Capturing seemingly familiar scenes with a renewed, yet enduring perspective—that’s what photographer and Volunteer State native, Corey Wolfenbarger is all about. Being fans of Corey’s work ourselves, we decided to reach out to him while we’re all indoors in an effort to pick the brain behind the lens—drawing inspiration for the season to come. With that being said, we sure hope you enjoy our conversation with the fellow TS fan and ambassador as much as we did.

Corey Wolfenberger taking a photo of icebergs Two images of Corey and a mountainscape A film image of a high desert mountain

So Corey, thanks for chatting with us. We’re big fans of your work over here at TS. For those that don’t already know of you, could you tell us a bit about yourself and what you do?

Thanks for having me, guys. It’s a huge honor. I am a travel and lifestyle photographer based in Tennessee—which basically means I am incredibly lucky to travel to very beautiful locations to create images for brands.


What initially made you fall in love with photography?

I think I loved just being outside with my friends at first. I grew up near a national park, but it wasn’t until college where I figured out that going on a short hike with my friends just made me feel great and had a lot of benefits—mentally, physically, etc. Instagram was a brand new app and we soon figured out we could take photos on our iPhone 5s and share photos with the world (even if it was only like 10 people liking our photos at the time ha) and we thought that was the coolest thing ever to share photos from our hikes and weekend travels.


Do you have a favorite location that you’ve been able to shoot?

While cliche, I’d have to pick California. I can’t quit coming back. Between Big Sur, The Sierras, Death Valley, Joshua Tree—there is just so much to see. I know many people are able to create beautiful photos in many different weather conditions, but personally, I love golden hour. I am a sunrise and sunset kind of guy. So between all of the locations and weather, it doesn’t get much better than The Golden State.


What would you say differentiates your work as a whole?

While I am not always successful, I try hard to take photos of popular places that are not always the most popular angles or frames you are used to seeing. In the social media age that is quite difficult, but it is usually my intent to show a place in a new and serene way.


Do you have a go-to camera setup or is that too difficult to answer?

Not too difficult! This camera is actually about the same age as me. The Mamiya 7 is a medium format film camera that was made in 1995. It will forever be my favorite camera.


What made you drawn to film photography over digital?

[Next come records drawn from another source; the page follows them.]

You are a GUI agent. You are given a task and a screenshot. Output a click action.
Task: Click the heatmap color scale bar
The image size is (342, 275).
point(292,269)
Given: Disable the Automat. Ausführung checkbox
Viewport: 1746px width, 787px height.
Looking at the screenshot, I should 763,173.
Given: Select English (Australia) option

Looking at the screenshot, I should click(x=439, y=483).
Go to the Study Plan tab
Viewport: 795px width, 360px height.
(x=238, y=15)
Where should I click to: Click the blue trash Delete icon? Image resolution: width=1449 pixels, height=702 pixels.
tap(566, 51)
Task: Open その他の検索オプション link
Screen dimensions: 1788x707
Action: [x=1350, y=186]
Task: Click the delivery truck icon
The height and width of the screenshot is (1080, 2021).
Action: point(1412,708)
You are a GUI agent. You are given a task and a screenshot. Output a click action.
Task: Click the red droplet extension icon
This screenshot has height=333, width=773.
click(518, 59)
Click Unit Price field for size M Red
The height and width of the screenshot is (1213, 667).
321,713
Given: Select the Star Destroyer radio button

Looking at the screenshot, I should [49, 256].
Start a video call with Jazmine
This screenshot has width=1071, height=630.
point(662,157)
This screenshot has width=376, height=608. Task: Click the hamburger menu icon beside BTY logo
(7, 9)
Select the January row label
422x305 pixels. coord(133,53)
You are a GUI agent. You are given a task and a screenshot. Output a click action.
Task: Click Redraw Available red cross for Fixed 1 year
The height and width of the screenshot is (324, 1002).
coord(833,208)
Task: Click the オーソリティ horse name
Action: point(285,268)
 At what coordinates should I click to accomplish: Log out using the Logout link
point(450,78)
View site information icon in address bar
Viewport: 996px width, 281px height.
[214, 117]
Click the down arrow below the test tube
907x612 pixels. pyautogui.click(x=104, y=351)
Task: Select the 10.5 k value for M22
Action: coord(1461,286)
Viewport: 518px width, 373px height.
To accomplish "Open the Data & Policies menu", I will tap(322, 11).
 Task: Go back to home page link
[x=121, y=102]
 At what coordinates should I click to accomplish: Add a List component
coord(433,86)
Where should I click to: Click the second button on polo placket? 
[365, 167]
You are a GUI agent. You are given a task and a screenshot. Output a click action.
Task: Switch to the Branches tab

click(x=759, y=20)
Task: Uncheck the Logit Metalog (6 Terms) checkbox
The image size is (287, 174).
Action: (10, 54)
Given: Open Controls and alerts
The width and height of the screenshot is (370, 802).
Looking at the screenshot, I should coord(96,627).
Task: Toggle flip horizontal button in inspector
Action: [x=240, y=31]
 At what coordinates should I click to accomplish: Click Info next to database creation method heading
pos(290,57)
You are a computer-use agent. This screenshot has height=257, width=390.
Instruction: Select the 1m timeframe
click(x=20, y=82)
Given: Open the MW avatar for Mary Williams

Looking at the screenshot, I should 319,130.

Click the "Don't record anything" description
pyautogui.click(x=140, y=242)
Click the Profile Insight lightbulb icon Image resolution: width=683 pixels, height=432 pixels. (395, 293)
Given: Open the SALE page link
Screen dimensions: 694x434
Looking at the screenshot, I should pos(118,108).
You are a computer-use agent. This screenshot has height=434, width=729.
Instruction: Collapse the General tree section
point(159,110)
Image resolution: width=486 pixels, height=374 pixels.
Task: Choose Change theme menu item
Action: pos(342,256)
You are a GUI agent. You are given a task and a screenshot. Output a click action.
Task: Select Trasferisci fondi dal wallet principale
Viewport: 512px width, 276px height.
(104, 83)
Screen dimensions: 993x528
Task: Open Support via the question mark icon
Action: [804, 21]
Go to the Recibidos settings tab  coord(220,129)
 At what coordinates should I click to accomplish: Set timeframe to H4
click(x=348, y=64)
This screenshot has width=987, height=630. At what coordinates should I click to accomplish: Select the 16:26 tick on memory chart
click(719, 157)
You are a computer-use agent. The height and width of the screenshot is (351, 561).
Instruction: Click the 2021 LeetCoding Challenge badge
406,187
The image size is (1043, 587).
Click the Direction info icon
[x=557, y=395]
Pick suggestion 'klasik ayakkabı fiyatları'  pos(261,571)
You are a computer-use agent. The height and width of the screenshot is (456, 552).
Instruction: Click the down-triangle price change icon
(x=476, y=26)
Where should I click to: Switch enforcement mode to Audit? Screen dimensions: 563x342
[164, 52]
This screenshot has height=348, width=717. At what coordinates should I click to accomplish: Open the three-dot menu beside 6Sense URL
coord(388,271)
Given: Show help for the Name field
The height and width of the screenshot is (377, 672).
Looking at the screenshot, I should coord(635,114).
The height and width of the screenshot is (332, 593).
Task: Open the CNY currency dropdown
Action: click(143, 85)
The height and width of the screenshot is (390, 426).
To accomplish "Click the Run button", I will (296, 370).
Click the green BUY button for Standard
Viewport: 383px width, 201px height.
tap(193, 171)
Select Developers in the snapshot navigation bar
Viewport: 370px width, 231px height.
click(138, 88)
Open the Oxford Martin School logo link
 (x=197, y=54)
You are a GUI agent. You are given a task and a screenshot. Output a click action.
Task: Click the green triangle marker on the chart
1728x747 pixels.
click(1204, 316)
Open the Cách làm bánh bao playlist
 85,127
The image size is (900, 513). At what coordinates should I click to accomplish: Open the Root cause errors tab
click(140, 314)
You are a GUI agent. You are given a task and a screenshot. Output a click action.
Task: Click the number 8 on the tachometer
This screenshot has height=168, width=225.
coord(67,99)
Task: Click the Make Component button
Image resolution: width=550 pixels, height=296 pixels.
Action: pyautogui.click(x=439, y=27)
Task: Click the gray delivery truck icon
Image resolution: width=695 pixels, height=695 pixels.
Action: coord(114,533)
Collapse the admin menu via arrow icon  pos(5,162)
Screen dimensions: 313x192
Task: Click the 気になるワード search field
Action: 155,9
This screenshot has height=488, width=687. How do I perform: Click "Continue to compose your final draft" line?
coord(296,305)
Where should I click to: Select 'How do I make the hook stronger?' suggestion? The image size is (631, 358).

I think with most artists we feel the pressure to share online constantly. Even when we don’t want to or it feels inauthentic, it’s almost impossible not to use social media because at the end of the day it is a free platform to share your work and the opportunities it can create are limitless. But eventually, it wears you down and I was just at a place where I was frustrated, uninspired, just posting online to keep my accounts going. When I discovered film it just felt real. I know that sounds so corny, but it’s true. It’s a tangible medium—things go wrong all the time because the cameras are old and I can’t look at a photo I’ve taken when camping with my friends, so I get to stay in the moment. Everything about film is just great for me (except the cost of developing and getting it on a computer ha)!


A film photo of a man walking through desert dunes

What do you enjoy most about living and shooting in Tennessee?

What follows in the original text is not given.